How to unsafely remove blockdevice driver in Linux - c

I am writing a block device driver for linux.
It is crucial to support unsafe removal (like usb unplug). In other words, I want to be able to shut down the block device without creating memory leaks / crashes even while applications hold open files or performing IO on my device or if it is mounted with file system.
Surely unsafe removal would possibly corrupt the data which is stored on the device, but that is something the customers are willing to accept.
Here is the basics steps I have done:
Upon unsafe removal, block device spawns a zombie which will automatically fail all new IO requests, ioctls, etc. The zombie substitutes make_request function and changes other function pointers so kernel would not need the original block device.
Block device waits for all IO which is running now (and use my internal resources) to complete
It does del_gendisk(); however this does not really free's kernel resources because they are still used.
Block device frees itself.
The zombie keeps track of the amount of opens() and close() on the block device and when last close() occurs it automatically free() itself
Result - I am not leaking the blockdevice, request queue, gen disk, etc.
However this is a very difficult mechanism which requires a lot of code and is extremely prone to race conditions. I am still struggling with corner cases, per_cpu counting of io's and occasional crashes
My questions: Is there a mechanism in the kernel which already does that? I searched manuals, literature, and countless source code examples of block device drivers, ram disks and USB drivers but could not find a solution. I am sure, that I am not the first one to encounter this problem.
I learned from the answer below, by Dave S about the hot-plug mechanism but it does not help me. I need a solution of how to safely shut down the driver and not how to notify the kernel that driver was shut down.
Example of one problem:
blk_queue_make_request() registers a function through which my block devices serves IO. In that function I increment per_cpu counters to know how many IO's are in flight by each cpu. However there is a race condition of function being called but counter was not increased yet, so my device thinks there are 0 IO's, releases the resources and then IO comes and crashes the system. Hotplug will not assist me with this problem as far as I understand

About a decade ago I used hotplugging on a software driver project to safely add/remove an external USB disk drive which interfaced to an embedded Linux driven Set-top Box.
For your project you will also need to write a hot plug. A hotplug is a program which is used by the kernel to notify user mode software when some significant (usually hardware-related) events take place. An example is when a USB device has just been plugged in or removed.
From Linux 2.6 kernel onwards, hotplugging has been integrated with the driver model core so that any bus or class can report hotplug events when devices are added or removed.
In the kernel tree, /usr/src/linux/Documentation/usb/hotplug.txt has basic information about USB Device Driver API support for hotplugging.
See also this link, and GOOGLE as well for examples and documentation.
Another very helpful document which discusses hotplugging with block devices can be found here:
This document also gives a good example of illustrating hotplug events handling:
Below is a table of the main variables you should be aware of:
Hotplug event variables:
Every hotplug event should provide at least the following variables:
The current hotplug action: "add" to add the device, "remove" to remove it.
The 2.6.22 kernel can also generate "change", "online", "offline", and
"move" actions.
Path under /sys at which this device's sysfs directory can be found.
If this is "block", it's a block device. Anything other subsystem is
either a char device or does not have an associated device node.
The following variables are also provided for some devices:
If these are present, a device node can be created in /dev for this device.
Some devices (such as network cards) don't generate a /dev node.
If present, a suggested driver (module) for handling this device. No
relation to whether or not a driver is currently handling the device.
When SUBSYSTEM=net, these variables indicate the name of the interface
and a unique integer for the interface. (Note that "INTERFACE=eth0" could
be paired with "IFINDEX=2" because eth0 isn't guaranteed to come before lo
and the count doesn't start at 0.)
The system is requesting firmware for the device.

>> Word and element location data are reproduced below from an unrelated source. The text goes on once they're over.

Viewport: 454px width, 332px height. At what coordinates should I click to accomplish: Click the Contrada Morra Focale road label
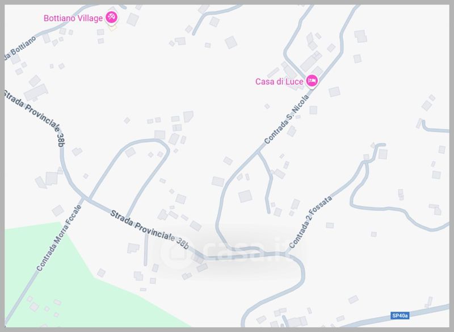[59, 238]
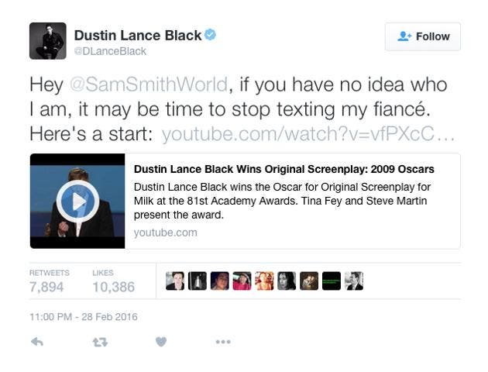Select the last liker avatar thumbnail
This screenshot has height=372, width=488.
pyautogui.click(x=354, y=281)
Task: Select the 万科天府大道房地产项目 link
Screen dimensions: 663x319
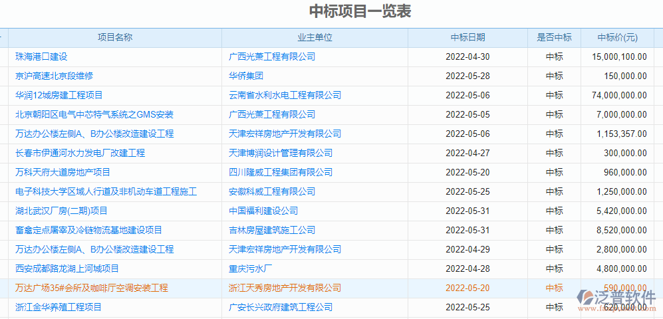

If the driver is creating device it could be possible to suddenly delete it:
echo 1 > /sys/block/device-name/device/delete where device-name may be sde, for example,
echo 1 > /sys/class/scsi_device/h:c:t:l/device/delete, where h is the HBA number, c is the channel on the HBA, t is the SCSI target ID, and l is the LUN.
In my case, it perfectly simulates scenarios for crushing writes and recovery of data from journaling.
Normally to safely remove device more steps is needed so deleting device is a pretty drastic event for data and could be useful for testing :)
please consider this:


How do I create a text wrapper for the kernel? [closed]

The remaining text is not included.